Zaterdagochtend, net voorbij de zevenen. Ons team slaapt nog, wij coaches zijn op. Zwijgend een kop koffie in de hand.
Drie wrakken samen, want te weinig geslapen op de slechte bedden van het jeugdverblijf, met als nachtelijke soundtrack het tamboeren van spelertjes – niet de onze – die het te bont maakten. En toch wat op ook, de avond ervoor.
Het is tenslotte een toernooi in Nederland onder UEFA-vlag. En godver de eerste keer dat ik sinds C*VID de grens ben overgestoken.
Deel van de charme. Veertigpluslichamen zijn nu eenmaal niet de meest weerbare of veerkrachtige meer, beseffen we zuchtend. Het hoeft niet uitgesproken waarom.
We wisten nog niet dat we door eigen toedoen de halve finale niet zouden halen. Dat spelers zouden uithuilen op een trainersschouder. Dat we bont en blauw zouden worden gesjot door beren uit Hamelen.

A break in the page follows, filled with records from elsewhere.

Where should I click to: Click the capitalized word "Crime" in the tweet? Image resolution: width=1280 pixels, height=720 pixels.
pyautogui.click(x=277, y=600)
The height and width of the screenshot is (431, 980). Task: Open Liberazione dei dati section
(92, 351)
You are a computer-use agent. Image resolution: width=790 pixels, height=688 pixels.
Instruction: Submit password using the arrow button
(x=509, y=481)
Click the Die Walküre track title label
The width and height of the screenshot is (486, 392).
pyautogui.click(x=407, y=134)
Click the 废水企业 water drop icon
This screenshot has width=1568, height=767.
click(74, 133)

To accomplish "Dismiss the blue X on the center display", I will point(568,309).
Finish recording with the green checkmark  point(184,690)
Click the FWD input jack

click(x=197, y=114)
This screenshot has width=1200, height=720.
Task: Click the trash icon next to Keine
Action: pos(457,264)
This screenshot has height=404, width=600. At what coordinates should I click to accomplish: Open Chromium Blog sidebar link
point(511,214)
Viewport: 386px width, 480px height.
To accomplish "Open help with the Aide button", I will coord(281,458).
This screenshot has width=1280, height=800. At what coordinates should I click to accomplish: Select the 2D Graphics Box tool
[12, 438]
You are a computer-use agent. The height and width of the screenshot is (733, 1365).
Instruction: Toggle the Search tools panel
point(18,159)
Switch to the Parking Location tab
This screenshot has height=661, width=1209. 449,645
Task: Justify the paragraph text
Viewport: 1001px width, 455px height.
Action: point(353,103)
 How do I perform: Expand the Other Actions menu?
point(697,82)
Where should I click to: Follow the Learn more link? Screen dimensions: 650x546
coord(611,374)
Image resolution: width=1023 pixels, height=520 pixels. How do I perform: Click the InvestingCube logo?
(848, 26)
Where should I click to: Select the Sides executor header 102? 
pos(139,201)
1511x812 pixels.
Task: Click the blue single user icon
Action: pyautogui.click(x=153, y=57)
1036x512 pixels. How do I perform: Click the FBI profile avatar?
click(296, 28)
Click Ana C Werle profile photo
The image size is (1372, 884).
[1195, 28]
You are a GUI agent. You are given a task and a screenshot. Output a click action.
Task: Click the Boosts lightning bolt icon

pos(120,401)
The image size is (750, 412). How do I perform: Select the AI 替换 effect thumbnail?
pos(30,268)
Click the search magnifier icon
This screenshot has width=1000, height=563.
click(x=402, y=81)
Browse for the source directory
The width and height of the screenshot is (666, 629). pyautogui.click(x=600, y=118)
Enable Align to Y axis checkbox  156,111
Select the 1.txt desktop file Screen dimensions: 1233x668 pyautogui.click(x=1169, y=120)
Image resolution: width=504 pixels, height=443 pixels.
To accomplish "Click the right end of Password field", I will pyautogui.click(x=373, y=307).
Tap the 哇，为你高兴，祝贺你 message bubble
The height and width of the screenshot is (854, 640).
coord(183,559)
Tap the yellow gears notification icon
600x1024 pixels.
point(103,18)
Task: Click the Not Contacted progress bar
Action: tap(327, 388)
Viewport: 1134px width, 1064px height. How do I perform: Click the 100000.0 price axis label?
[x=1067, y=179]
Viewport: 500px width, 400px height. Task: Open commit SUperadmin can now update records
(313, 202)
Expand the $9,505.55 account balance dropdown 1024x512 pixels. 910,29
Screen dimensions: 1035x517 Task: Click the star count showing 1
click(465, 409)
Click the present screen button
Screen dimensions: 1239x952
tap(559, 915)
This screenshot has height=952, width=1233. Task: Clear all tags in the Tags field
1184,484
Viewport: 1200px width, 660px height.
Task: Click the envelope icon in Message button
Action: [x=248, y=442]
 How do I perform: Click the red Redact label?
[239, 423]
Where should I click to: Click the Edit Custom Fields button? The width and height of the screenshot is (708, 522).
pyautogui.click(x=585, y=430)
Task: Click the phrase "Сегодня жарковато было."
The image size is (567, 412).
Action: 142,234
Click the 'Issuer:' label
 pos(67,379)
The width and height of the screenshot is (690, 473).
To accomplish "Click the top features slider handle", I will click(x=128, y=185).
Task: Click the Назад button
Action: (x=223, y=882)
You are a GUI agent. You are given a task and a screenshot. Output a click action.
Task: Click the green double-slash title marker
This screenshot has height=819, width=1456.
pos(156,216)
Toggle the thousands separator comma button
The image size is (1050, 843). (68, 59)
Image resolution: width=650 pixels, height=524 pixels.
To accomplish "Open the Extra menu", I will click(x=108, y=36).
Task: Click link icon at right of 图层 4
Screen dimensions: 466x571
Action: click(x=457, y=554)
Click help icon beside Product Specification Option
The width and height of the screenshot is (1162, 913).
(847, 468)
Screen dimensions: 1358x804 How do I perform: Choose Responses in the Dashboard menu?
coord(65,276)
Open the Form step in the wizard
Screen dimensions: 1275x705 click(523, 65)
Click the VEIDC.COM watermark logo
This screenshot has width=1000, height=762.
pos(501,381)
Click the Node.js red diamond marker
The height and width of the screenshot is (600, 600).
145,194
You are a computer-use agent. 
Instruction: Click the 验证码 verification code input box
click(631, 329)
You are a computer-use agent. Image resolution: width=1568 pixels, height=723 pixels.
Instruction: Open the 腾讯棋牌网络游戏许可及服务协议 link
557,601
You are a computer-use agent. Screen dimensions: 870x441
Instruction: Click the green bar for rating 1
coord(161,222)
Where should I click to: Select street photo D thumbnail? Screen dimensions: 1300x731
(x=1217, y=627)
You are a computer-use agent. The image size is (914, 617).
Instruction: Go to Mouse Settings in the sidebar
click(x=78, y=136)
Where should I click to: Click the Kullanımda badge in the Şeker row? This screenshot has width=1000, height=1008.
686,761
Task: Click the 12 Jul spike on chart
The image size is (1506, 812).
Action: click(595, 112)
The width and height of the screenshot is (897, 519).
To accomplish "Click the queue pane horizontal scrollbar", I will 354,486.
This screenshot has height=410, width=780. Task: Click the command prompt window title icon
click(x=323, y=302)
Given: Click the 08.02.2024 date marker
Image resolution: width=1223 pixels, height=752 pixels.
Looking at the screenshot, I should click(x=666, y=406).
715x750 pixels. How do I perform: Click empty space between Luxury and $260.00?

Dat we het best voetballende team van de reeks zouden zijn. Dat dat zonder finaleplaats weinig troost biedt.
En dat we, strijders die we zijn geworden, die eeuwige voetballes opnieuw zouden leren, zoals Liverpool dat ’s avonds zou doen.
Scoor niet, en je verliest. Ook al trap je meer dan 10 keer in het kader. Voetbal is nooit alleen maar voetbal.
Een wereldberoemde Nederlandse 14 keek meewarig glimlachend vanuit de hemel op ons neer.
Foto. Een voetbalveld dat glinstert van de dauw onder een Hollandse hemel.